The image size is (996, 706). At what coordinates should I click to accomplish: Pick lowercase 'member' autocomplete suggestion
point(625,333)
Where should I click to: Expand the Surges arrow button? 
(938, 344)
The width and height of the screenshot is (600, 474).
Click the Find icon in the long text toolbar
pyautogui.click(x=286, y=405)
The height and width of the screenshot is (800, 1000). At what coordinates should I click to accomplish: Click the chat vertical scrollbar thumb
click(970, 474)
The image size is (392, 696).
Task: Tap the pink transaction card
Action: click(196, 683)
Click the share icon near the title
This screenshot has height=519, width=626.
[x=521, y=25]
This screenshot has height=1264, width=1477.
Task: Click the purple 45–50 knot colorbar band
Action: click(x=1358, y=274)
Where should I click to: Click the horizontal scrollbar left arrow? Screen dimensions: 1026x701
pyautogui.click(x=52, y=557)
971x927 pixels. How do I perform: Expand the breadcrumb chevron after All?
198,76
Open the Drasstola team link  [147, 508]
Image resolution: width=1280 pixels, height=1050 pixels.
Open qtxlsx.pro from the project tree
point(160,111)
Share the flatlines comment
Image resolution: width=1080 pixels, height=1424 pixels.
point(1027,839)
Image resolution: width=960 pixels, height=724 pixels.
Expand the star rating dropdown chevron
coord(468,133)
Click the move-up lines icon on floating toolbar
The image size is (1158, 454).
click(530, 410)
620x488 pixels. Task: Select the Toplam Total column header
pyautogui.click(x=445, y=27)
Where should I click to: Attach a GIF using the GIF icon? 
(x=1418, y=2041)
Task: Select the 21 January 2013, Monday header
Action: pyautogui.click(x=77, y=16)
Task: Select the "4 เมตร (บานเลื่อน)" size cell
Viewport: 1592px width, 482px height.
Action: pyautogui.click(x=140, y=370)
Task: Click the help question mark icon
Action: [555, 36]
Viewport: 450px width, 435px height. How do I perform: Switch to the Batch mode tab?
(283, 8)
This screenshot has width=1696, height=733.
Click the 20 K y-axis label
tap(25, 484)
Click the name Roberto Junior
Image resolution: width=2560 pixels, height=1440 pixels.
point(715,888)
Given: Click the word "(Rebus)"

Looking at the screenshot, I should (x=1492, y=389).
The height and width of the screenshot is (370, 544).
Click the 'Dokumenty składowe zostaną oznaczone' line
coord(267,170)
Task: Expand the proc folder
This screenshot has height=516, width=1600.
*****
__TASK INSTRUCTIONS__.
Nothing but the lines from the line with "Task: Expand the proc folder" to the last line of the listing above should appear; please retype them exactly, both ends included.

__ANSWER BOX__.
Task: Expand the proc folder
This screenshot has height=516, width=1600.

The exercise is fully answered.